Anna
Updated :
We’ve been asked this question so many times that we thought you might be interested in math, leading to this bold statement.
This story started when we first demoed the eVscope 1's proof-of-concept at star parties. There, amateur astronomers with their own telescopes told us that, with our system, you were observing deep-sky objects as well as, or sometimes better than, with a 1m telescope. Compared to our 114mm telescope, this meant the EVSCOPE was at least as powerful as a telescope collecting 100 times more light.
We then did our own maths to turn this feeling into a fact. The limit in magnitude with the eVscope is 18.2 in visible from San Francisco. We measured this directly from downtown through our observations with the EVSCOPE's proof-of-concept (pre-prototype). It’s, therefore, a conservative estimate.
In San Francisco, we can see the zenith stars with a magnitude of less than 2 (visual magnitude limit). We then used Scopecity's calculator, which is based on a Bradley Schaefer program that calculates the limiting stellar magnitude an observer can expect to see with various types and sizes of telescopes, and under different conditions. It is fully discussed in Sky & Telescope magazine, November 1989, page 522, and is now an online tool vetted by an amateur astronomer (Of course, there is a long debate about magnitude limit calculation with telescope https://www.cloudynights.com/topic/402886-magnitude-visible-by-telescope/ ).
We calculated what would be the magnitude limit for the same size telescope (4.5” reflector) with a resolution power of 150 and with the following parameters (age 35, extinction coefficient 0.4, seeing of 3 arcsec (which is what we have in cities)).
This turned into a theoretical limiting magnitude of 10.94 for a standard telescope, leading to a 4.86 gain in magnitude with the eVscope. Note that it’s again a conservative estimate. Here, we compare a measured magnitude (for the eVscope ) and a theoretical magnitude (the Scopecity tool). The theory is usually more optimistic than the measure.
We translated this magnitude difference into a flux ratio, which accurately describes the intensity of your observation experience.

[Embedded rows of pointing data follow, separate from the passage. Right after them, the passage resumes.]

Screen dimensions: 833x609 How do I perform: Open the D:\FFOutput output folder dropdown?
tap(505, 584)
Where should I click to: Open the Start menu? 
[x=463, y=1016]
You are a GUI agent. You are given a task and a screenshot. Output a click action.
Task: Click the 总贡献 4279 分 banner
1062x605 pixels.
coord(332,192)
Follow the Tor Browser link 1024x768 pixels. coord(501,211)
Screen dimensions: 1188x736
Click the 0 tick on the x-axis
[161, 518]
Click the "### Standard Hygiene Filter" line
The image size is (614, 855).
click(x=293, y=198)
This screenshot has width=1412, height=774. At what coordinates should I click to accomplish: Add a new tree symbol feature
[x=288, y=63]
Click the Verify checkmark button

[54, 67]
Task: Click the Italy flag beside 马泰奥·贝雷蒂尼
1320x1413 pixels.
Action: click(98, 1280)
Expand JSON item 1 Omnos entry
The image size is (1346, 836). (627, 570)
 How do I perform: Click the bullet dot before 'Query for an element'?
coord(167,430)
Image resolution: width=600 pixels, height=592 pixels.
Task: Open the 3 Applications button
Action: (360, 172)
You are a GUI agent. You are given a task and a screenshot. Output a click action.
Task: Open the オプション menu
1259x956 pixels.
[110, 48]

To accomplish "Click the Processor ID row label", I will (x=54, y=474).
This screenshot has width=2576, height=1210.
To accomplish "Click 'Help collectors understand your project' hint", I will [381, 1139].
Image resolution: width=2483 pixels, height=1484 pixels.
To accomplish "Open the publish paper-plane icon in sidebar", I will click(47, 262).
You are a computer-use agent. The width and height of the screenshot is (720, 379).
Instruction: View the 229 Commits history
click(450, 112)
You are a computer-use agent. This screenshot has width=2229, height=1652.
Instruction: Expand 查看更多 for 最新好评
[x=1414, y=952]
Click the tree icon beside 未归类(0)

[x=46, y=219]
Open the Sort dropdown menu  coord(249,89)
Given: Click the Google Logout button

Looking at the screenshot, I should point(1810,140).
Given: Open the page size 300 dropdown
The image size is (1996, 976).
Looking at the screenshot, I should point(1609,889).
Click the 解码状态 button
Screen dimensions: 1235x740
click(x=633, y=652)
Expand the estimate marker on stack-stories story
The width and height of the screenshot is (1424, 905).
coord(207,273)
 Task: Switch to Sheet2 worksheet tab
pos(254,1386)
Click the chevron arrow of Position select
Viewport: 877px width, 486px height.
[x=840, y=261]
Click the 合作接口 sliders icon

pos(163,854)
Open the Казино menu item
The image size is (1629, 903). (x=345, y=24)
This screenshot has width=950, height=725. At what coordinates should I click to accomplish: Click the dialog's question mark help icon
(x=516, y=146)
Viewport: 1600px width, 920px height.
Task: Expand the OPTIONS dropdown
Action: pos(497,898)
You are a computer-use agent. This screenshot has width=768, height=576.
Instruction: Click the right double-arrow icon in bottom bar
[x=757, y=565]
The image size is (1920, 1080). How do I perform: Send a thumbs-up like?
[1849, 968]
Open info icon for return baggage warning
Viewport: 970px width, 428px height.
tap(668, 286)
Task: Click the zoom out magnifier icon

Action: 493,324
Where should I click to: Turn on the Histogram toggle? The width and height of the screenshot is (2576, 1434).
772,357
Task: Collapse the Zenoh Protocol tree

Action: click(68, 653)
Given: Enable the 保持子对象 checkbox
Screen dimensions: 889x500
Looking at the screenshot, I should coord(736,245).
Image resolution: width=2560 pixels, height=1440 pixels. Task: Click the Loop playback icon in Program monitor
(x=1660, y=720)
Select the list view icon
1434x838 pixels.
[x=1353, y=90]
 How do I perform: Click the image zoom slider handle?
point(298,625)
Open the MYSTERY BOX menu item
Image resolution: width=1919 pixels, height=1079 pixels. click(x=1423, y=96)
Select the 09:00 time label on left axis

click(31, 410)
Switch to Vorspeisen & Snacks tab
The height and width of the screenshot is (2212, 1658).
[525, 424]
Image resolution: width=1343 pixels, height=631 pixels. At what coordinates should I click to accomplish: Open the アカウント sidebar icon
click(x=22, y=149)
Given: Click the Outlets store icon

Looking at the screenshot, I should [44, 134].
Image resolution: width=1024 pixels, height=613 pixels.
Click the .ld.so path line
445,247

We then got a result of 87.9. As this whole calculation relies on conservative estimates and on a proof-of-concept less efficient than the final product, we serenely decided to claim that the eVscope to be shipped will be 100 times more powerful than a normal telescope.
Science is, in essence, debatable, and obviously, our estimate is, but when we say the eVscope is 100 times more potent than a standard telescope, we mean it.